Reputation: 20688
I know that read
command splits the input by the characters in the IFS. So if I set IFS as a space then input to the read
command is split using space as the delimiter. This is shown below.
[lone@centos ~]$ IFS=" "
[lone@centos ~]$ read a b c
foo bar baz qux
[lone@centos ~]$ echo "$a"
foo
[lone@centos ~]$ echo "$b"
bar
[lone@centos ~]$ echo "$c"
baz qux
I was expecting that if I make change the IFS to a non-whitespace character, say, a colon and use colon as delimiter in my input, there should be no change in behaviour. But this turned out to be wrong. For example, in the output below, echo "$a"
is blank.
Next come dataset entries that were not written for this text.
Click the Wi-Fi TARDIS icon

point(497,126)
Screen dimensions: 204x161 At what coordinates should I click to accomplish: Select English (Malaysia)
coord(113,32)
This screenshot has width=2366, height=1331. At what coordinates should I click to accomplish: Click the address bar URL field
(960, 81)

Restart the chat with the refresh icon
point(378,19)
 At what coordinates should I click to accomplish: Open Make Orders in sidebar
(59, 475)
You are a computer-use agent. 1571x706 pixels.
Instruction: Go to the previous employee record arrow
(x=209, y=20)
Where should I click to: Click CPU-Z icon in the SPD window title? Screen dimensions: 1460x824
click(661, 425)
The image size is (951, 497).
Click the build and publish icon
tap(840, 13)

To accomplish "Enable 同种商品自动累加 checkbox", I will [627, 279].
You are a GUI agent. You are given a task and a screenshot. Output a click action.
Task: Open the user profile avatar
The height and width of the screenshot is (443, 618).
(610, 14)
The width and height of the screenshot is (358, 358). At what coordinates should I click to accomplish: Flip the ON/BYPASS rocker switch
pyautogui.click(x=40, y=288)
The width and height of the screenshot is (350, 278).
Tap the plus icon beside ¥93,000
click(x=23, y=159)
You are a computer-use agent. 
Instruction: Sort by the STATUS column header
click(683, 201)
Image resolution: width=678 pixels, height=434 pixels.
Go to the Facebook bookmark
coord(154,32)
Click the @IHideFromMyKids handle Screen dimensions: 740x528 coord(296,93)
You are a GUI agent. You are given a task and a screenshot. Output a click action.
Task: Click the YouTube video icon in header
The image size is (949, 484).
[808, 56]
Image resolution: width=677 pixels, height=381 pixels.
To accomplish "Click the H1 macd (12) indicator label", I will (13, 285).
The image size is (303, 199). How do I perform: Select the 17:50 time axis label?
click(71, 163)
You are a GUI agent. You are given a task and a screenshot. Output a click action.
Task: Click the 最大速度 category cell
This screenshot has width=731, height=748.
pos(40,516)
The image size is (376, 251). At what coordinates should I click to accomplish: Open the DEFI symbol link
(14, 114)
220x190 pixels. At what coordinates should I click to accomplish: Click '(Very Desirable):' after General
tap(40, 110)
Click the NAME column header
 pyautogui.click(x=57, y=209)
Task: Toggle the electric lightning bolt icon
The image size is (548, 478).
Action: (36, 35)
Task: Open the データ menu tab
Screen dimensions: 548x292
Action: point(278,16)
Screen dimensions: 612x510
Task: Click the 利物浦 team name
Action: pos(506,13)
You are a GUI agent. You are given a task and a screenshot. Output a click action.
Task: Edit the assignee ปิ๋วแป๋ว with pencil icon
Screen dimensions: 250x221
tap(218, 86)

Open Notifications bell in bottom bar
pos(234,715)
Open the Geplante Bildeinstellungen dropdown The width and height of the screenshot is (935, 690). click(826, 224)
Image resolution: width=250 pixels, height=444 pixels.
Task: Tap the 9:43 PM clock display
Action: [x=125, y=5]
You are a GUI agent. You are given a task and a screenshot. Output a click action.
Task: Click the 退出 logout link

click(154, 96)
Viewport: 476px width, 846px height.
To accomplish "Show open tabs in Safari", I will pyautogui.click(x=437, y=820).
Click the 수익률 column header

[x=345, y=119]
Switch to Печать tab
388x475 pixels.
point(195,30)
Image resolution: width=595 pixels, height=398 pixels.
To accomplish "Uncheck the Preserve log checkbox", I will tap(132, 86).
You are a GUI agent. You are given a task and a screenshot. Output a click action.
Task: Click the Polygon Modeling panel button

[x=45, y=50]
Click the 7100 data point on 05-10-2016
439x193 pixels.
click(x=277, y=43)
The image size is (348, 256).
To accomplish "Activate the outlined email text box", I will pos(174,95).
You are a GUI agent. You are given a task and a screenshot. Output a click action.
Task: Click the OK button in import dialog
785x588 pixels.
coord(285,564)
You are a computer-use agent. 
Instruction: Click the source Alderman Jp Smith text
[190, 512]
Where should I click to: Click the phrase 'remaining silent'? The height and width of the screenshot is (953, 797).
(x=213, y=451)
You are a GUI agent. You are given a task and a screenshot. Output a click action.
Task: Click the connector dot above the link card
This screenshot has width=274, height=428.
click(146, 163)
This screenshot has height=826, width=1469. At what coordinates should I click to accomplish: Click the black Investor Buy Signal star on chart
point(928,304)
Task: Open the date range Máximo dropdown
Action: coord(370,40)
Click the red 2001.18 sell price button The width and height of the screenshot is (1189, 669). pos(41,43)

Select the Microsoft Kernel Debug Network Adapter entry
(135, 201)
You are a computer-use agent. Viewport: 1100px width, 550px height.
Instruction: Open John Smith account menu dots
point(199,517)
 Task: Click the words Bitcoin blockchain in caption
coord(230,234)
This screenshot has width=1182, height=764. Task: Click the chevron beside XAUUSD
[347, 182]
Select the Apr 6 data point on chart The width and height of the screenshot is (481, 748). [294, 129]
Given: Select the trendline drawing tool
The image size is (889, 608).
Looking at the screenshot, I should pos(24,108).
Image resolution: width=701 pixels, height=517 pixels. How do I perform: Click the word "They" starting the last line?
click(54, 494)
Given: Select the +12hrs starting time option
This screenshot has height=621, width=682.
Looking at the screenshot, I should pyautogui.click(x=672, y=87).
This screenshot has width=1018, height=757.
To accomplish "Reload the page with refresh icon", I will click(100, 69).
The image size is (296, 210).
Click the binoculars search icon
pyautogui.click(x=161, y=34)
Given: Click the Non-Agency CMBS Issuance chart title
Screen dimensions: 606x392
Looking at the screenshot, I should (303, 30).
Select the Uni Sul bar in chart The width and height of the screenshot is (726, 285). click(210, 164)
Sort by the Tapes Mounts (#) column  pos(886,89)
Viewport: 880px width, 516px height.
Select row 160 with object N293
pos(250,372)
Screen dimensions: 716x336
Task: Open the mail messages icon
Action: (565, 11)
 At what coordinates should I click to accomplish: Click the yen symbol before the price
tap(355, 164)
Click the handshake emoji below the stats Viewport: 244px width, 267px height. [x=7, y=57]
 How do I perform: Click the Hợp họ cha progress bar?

Why?
[lone@centos ~]$ IFS=:
[lone@centos ~]$ read a b c
:foo:bar:baz:qux
[lone@centos ~]$ echo "$a"
[lone@centos ~]$ echo "$b"
foo
[lone@centos ~]$ echo "$c"
bar:baz:qux
[lone@centos ~]# echo $c
bar baz qux
And why does the output of echo $c
does not contain the colons?
Upvotes: 2
Views: 116
Reputation: 45636
Question 1: In the output below, echo "$a"
is blank. Why?
Because whitespace is special as defined in POSIX (2.6.5 Field Splitting
):
3a. IFS white space shall be ignored at the beginning and end of the input.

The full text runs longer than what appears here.